Saik-i Şadi was one of four wooden-hulled paddle frigates built for the Ottoman Navy in the 1840s; they were the first Ottoman-built warships powered by steam. The ship had a relatively uneventful career; she saw limited action during the Crimean War in 1853, when she fought a small action against a Russian frigate in the Black Sea. The future Sultan, Abdülaziz, frequently used the ship as his yacht in the 1850s, but she otherwise saw little active use before being decommissioned in 1867 and broken up in 1869.

==Design==

Saik-i Şadi was a paddle frigate. She was 69.1 m long overall, with a beam of 11.7 m and a draft of 5.1 m. Her tonnage was 1,443 tons burthen. She was propelled by a pair of paddlewheels that were driven by a direct-acting steam engine, with steam provided by two coal-fired boilers. Her propulsion system was rated at 900 ihp for a top speed of 9 kn. Her coal storage capacity amounted to 150 t. She had a crew of 320.
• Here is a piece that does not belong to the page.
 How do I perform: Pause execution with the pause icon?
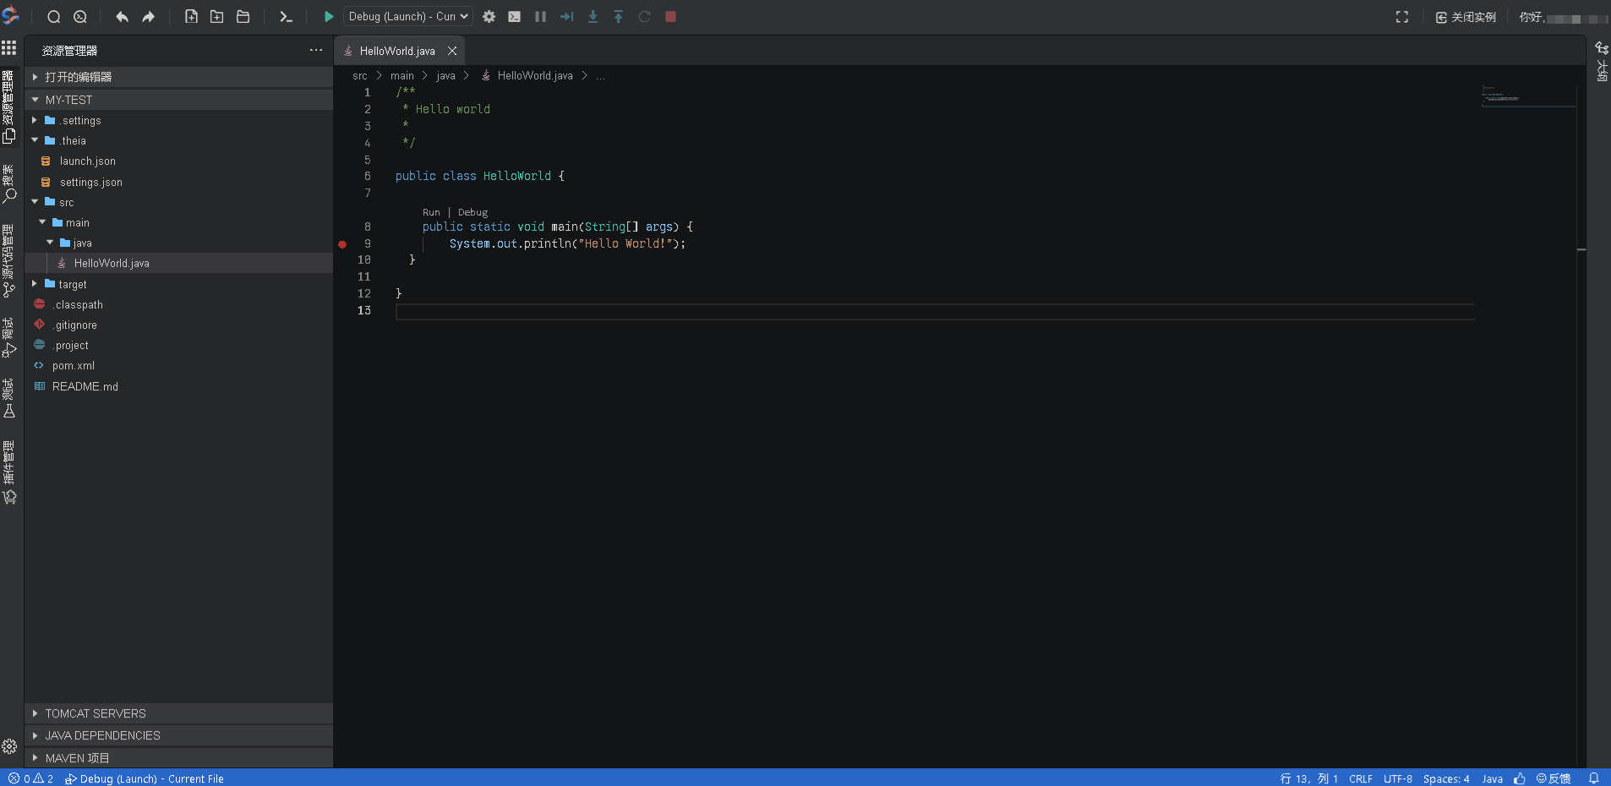[x=541, y=16]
The ship was armed with a battery of two 10 in shell-firing Paixhans guns on the upper deck, four 32-pdr guns also on the upper deck, and twenty-four 32-pdr guns on the main deck. The guns were all of British manufacture, as Ottoman cannon foundries lacked the expertise necessary to manufacture modern shell-firing guns.

==Service history==
Saik-i Şadi was ordered in 1845 as part of a modest naval expansion program aimed at building the first steam-powered ships of the Ottoman Navy. Several steam yachts had been built in the 1830s, but these were primarily used by government officials and were not proper warships. She was laid down the following year at the Imperial Arsenal in Constantinople, and was launched in 1847. During construction, she was allocated for use as another yacht for Sultan Abdulmejid I. She was completed that year and following sea trials, was commissioned into the fleet that year. Since steam engines were still a novelty in the Ottoman fleet, the crew had no experience operating the machinery and so four skilled engineers were contracted to train the crew.
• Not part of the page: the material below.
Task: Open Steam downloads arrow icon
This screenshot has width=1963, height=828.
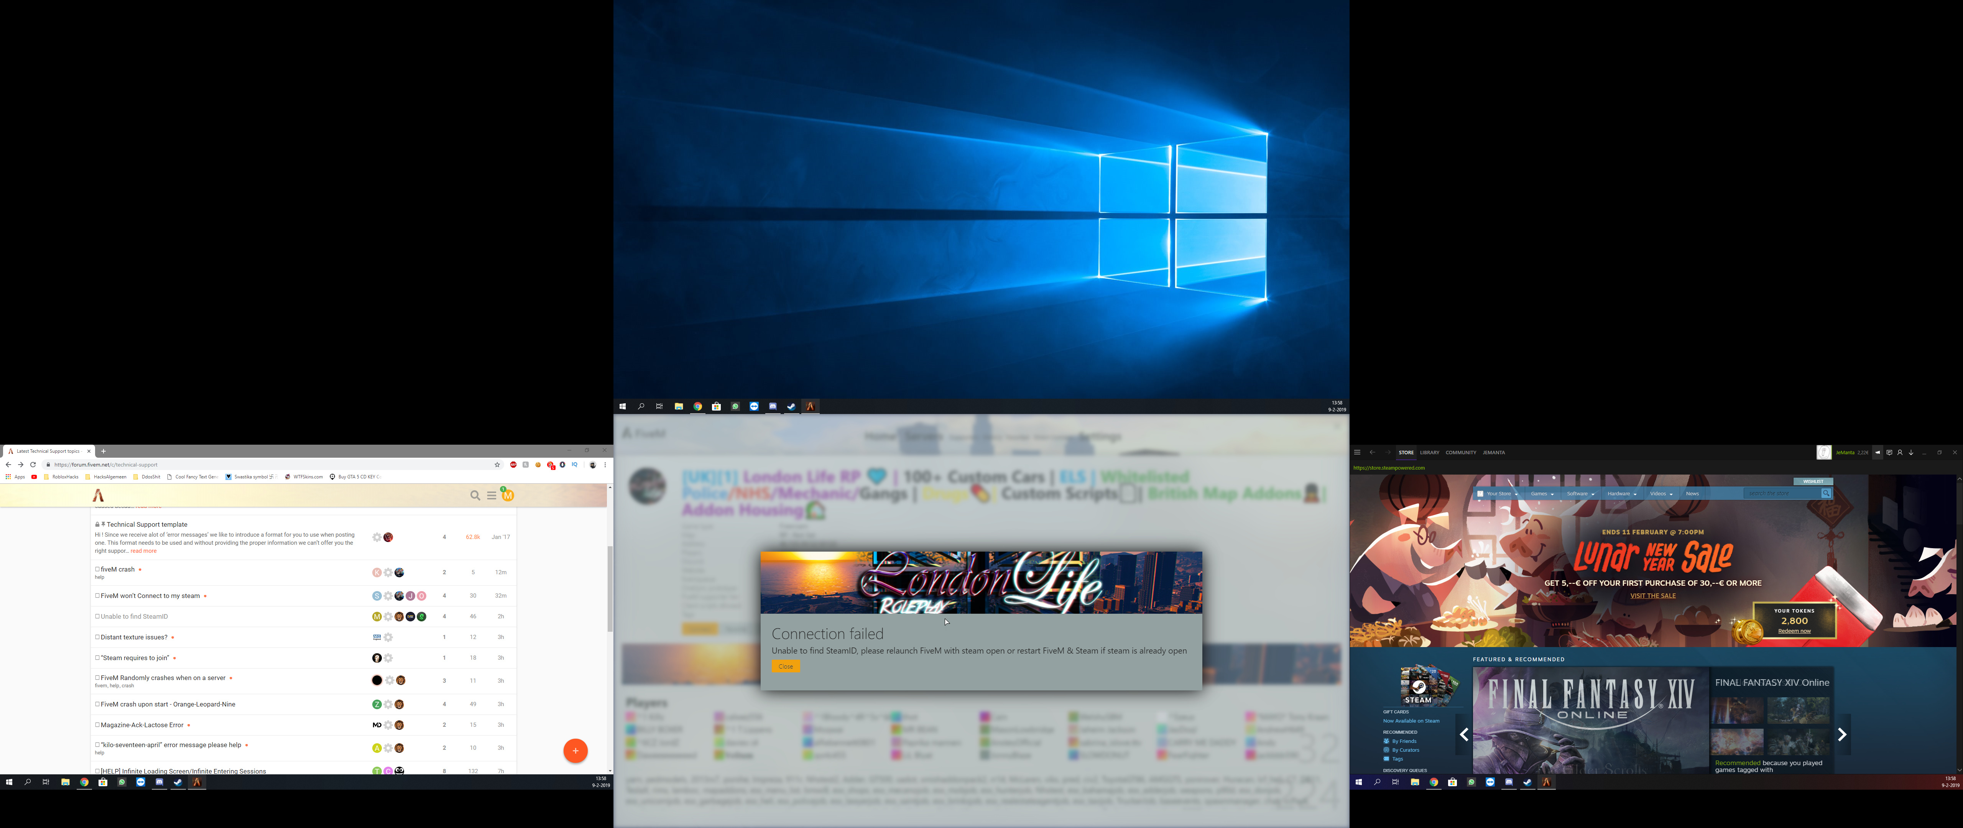Action: coord(1910,452)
Saik-i Şadi saw action during the Crimean War. In September 1853, the Ottoman fleet organized three squadrons in the Black Sea as tensions with Russia rose. Saik-i Şadi was assigned to a squadron consisting of her three sister ships, under the command of Mustafa Pasha. The squadron was tasked with patrolling the eastern Black Sea coast of the Ottoman Empire, including Circassia and Georgia. On 19 November, after the start of the war, Pasha took his squadron to Sinop to meet another squadron under Osman Pasha; while en route on 9 November, Saik-i Şadi and the other frigates encountered the Russian frigate off Pitsunda but were unable to defeat her in a seven-hour battle. They scored only two hits on the Russian vessel, inflicting no damage, while the Ottoman frigates were hit several times.

After arriving in Sinop, Mustafa attempted to convince Osman to withdraw from the exposed position, but the latter refused and his squadron was subsequently annihilated at the Battle of Sinop on 30 November. Mustafa Pasha had already sent three of his ships, including Feyzâ-i Bahrî, back to Constantinople on 22 November. The destruction of the fleet at Sinop drastically reduced the ability of the Ottoman Navy to take an active role in the war, and thereafter the Anglo-French fleets led the effort against the Russian Black Sea Fleet.

During the 1850s, Abdülaziz, who became sultan in 1861, frequently cruised aboard Saik-i Şadi, which was by then being used as a yacht. In 1857, the ship's armament was reduced to a battery of twelve 32-pdr guns on the main deck. She remained in service for another decade, being decommissioned in 1867 and sold for scrap two years later. She was then broken up at the Imperial Arsenal.